TASK SET>
1. According to the Mount Paektu travel text, in what year did the eruption that formed Heaven Lake take place?
2. Write the next part of the Mount Paektu travel text, picking up right after its last sentence.

+++ TEXT SECTION

Mt Paektu is also a tourist site for both countries, although as you can imagine it’s managed very differently on each side of the border. The reasons for its attraction as a tourist site in China is fairly straightforward — at 2750 meters it’s the tallest mountain on the Korean Peninsula and the North Eastern Region of China and tends to have a snow-covered peak most of the year.
The mountain features a stunning volcanic lake known as Heaven Lake or Lake Chon in Korean. The lake was caused by an eruption in AD 946 that rates among the 5 biggest volcanic eruptions in the last 5,000 years. North Koreans are also attracted to these beautiful natural features, but visiting the mountain is also considered part of the people’s revolutionary education. It’s quite common to see groups of university students, in particular, visiting the mountain dressed in replicas of the uniform of the Anti-Japanese revolutionaries.
How to get to Mt Paektu?
Currently, the only way to get to Mount Paektu is to fly from Pyongyang to Samjiyon county . Usually, there is no regular flight so a chartered Air Koryo flight is the only option. The plane will depend on the size of the group but usually an Antonov An-24 is used; the same model we charter for our July Victory Day and Mt Paektu Tour. There is no road or rail access at the moment, though there are signs this may change in the future.
The other option, of course, is to visit from the Chinese side, which usually involves a combination of trains and bus (or private transport) depending on where you depart from. Our Borderlands tour is an affordable way to visit the mountain and various other points of interest along the China-North Korea border.
What to see at Mount Paektu?
On the Chinese side of the border, you can hike the mountain and see Heaven lake but also visit Changbai waterfall, hot springs, and the dense forest that surrounds the mountain. From the Korean side be prepared for a much more revolutionary experience.

++++++
+++ DATA BLOCK

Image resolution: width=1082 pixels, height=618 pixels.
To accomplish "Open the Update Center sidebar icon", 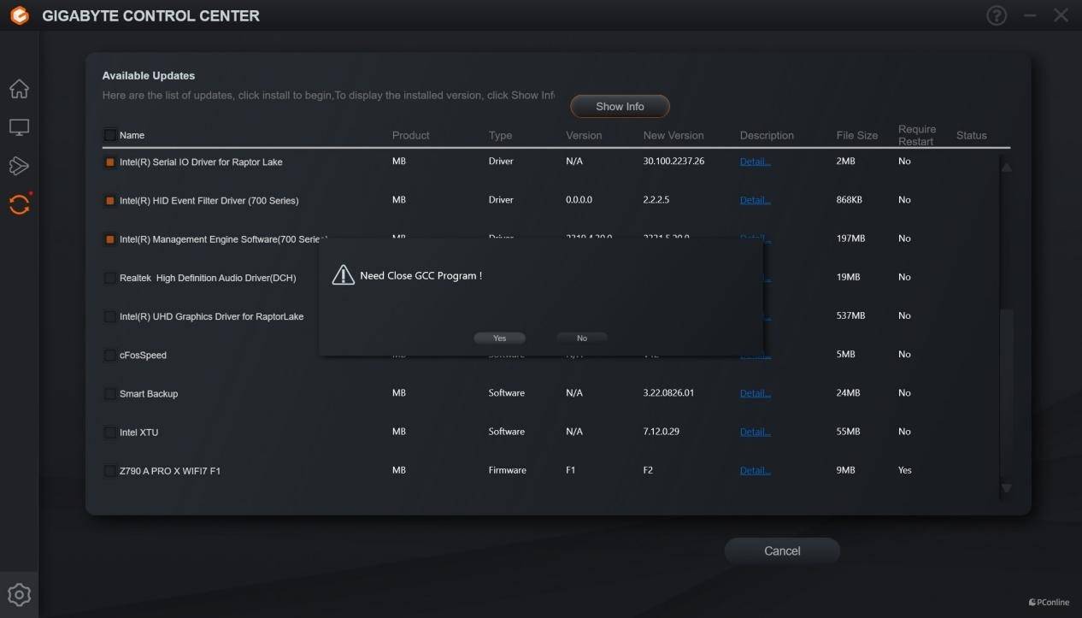I will tap(19, 204).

++++++

RESULTS OF THE TASKS>
1. AD 946

2.
You’ll first arrive in Samjiyon county by air, and it’s recommended to stay at least a night to improve your chances of a clear day at the peak and to avoid rushing about. You’ll also want to take the time to see the sights around Samjiyon.
The Samjiyon Grand Monument
Built in 1979 to celebrate the 40th anniversary of the Battle of Pochonbo, the monument consists of four separate groups of statues including a large Bronze statue of a young General Kim Il Sung. With Lake Samji and Mt Paektu as the backdrop, it’s an impressive sight.
Samjiyon Revolutionary Museum
Learn about the local revolutionary activities of the leaders in the area, going back to the anti-Japanese war days. As with most revolutionary museums in the country, photography is not permitted inside the building.
Samjiyon Schoolchildren’s Palace
Like other schoolchildren’s palaces, this is the site for local kids who excel at their extra-curricular activities to attend classes and put on performances. In practice, however, visits here are tough to arrange and more often than not are canceled. With other much more interesting schoolchildren’s palaces throughout the country and time being short, it’s usually only worth scheduling for return visitors.
Samjiyon Military Palace of Culture
Another site that can be tricky to arrange, this is worth a visit if you stay longer than just one night in the region. Again, photography is not allowed inside the building.
Of course the mountain is the main event for most visitors and with the world’s deepest crater lake — and nearly untouched forest surrounding the peak — it’s definitely a breathtaking site, even if the historical significance of the mountain isn’t of interest. For those who enjoy a hike, it’s possible to hike up the final 3km of the mountain road, or hike down the steps to the crater lake/up to the highest point of Janggun Peak. There is also a funicular that travels the final 3km to the crater (Often closed to larger vehicles as the road is not in the best state) which usually costs around 5 euro for a return journey. There is also a cable car that travels from the crater summit down to the lake for those who don’t fancy the more than 2,000 steps (each way).
Be aware that, whilst not a massive mountain by many standards, it will be significantly colder at the peak even on a fine day and the winds can be intense. It’s good to bring a decent jacket, trousers and also sensible footwear if you intend to hike to the peak or down to the lake.
The most impressive of the waterfalls on the Korean side, the waterfall flows all year round due to geothermal heat from the rocks (though visiting Mt Paektu from the Korean side in winter is generally not possible, so we’ve had to take the locals’ word for it). There is a pavilion with a great view of the Falls that’s also a great place to mingle with domestic tourists who will likely be visiting as well.
Sagimun and Hyongje falls
You’ll pass these either on the way to the mountain or on the way back depending on your driver and the road conditions. These small waterfalls are worth, at best, a quick photo stop.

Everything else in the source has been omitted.